◆ Brief
Copy each line of the entries beneath that contains the word "Task".

------

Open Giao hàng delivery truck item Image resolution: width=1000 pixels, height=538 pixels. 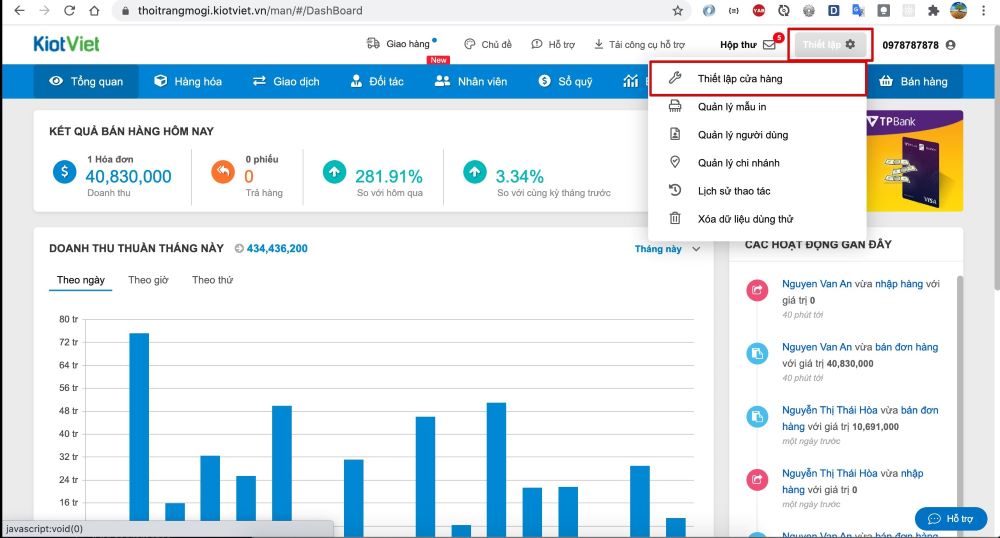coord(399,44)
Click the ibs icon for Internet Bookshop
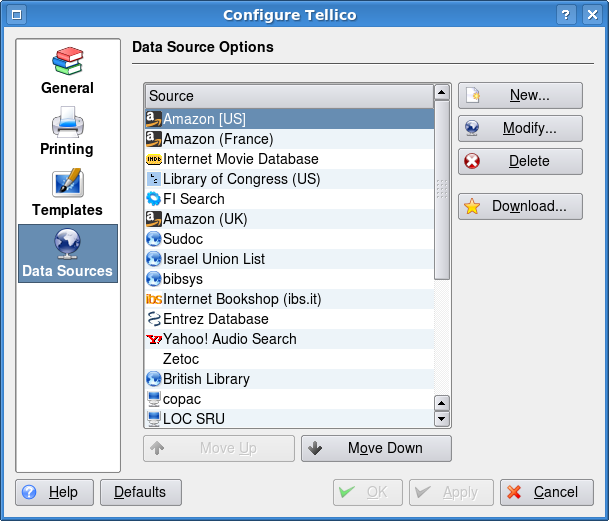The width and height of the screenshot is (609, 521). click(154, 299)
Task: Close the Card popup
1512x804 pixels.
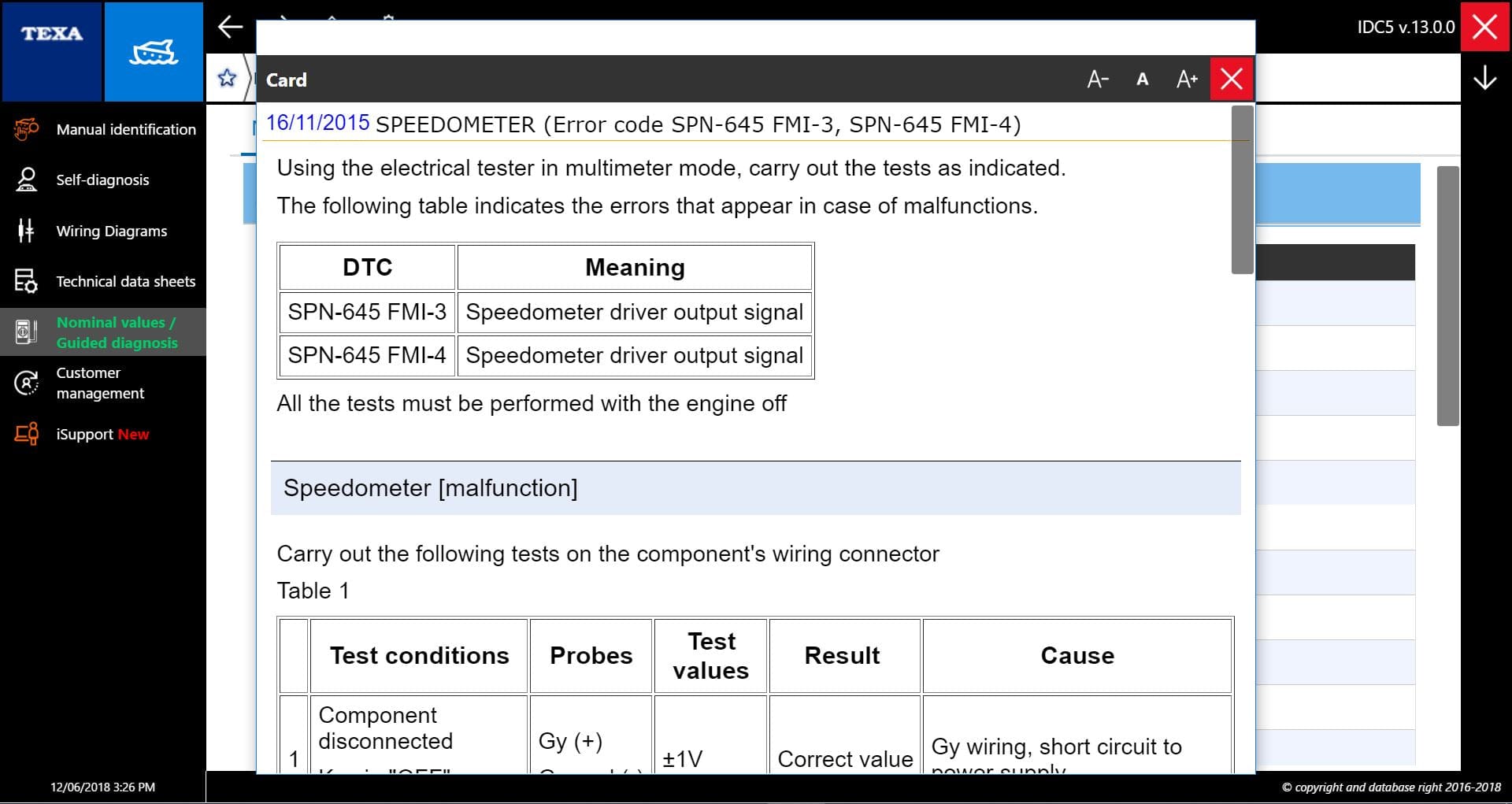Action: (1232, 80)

------

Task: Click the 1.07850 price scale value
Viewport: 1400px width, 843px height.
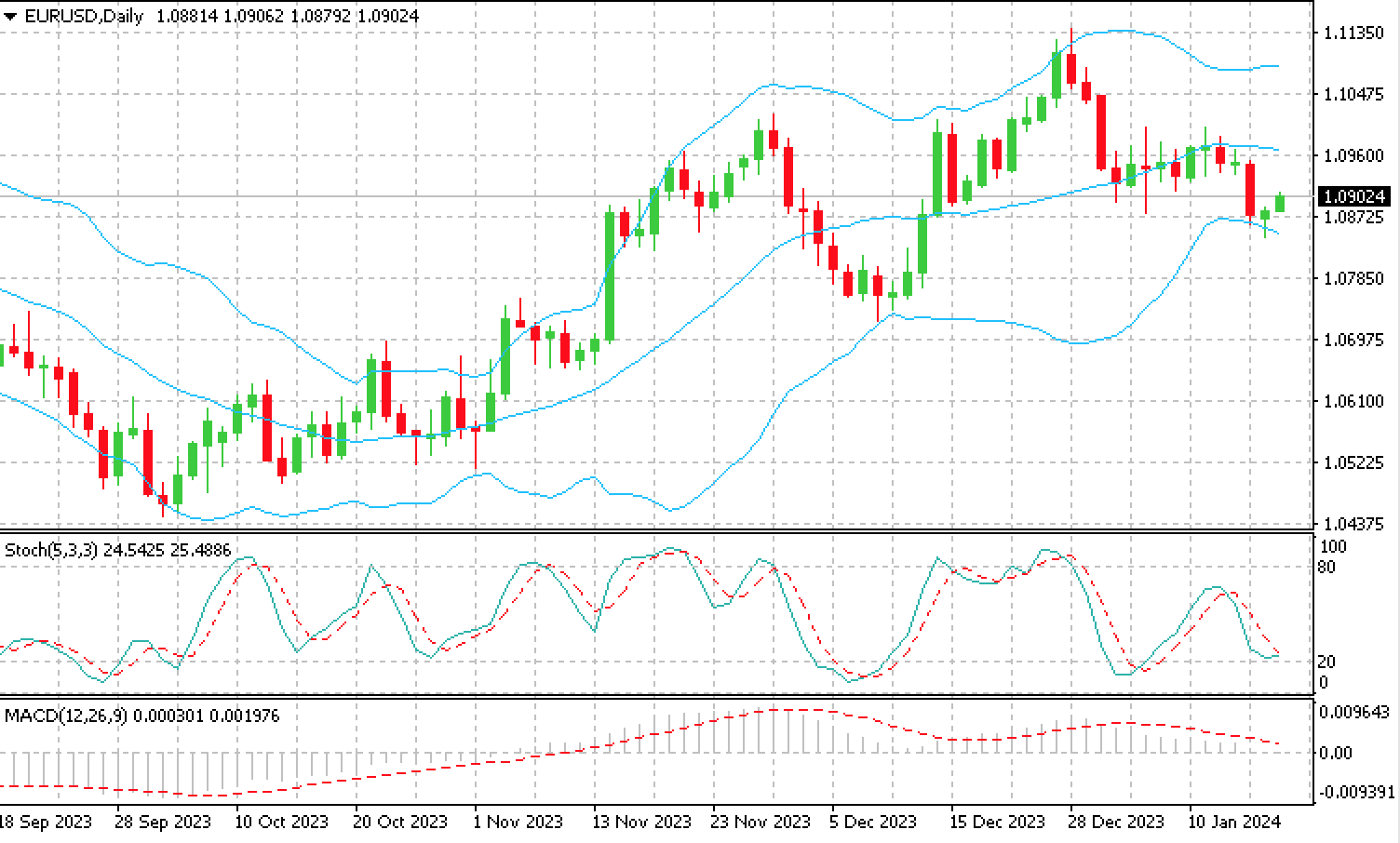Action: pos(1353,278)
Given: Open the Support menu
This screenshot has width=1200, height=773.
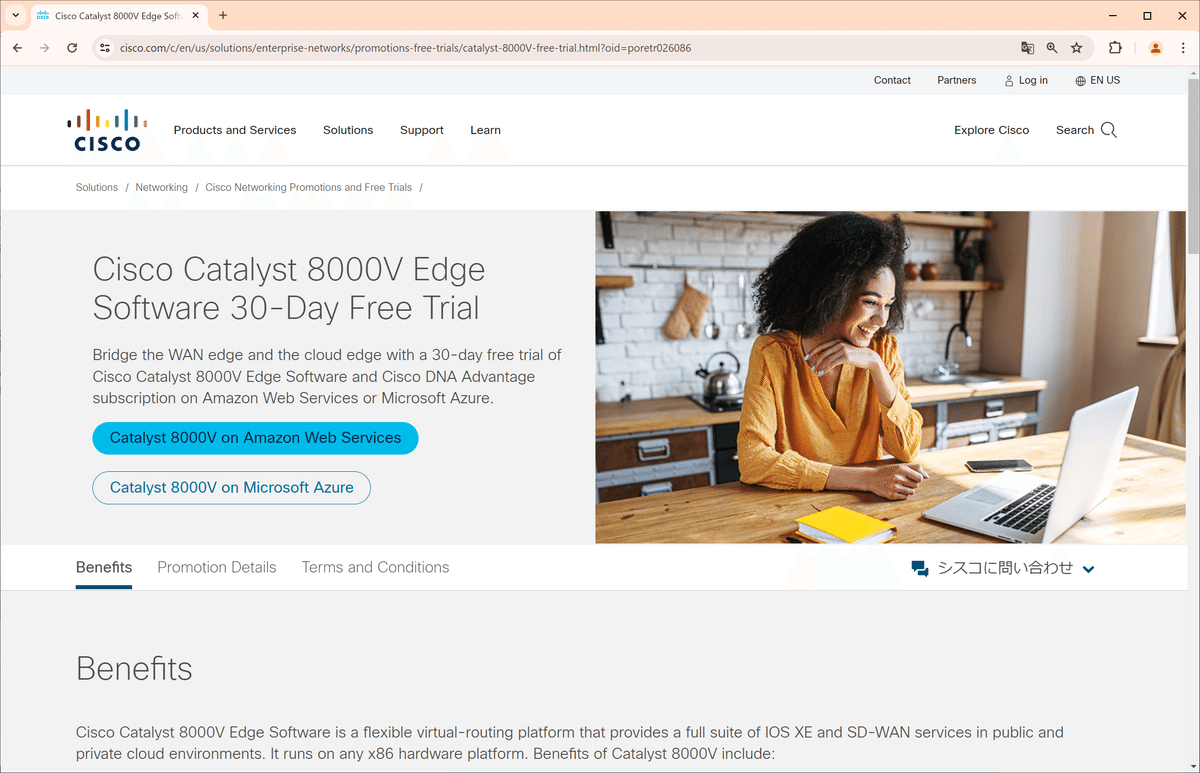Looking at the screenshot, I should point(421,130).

------

◆ Exercise output
Task: Close the Card popup
Task: Click the 1.07850 price scale value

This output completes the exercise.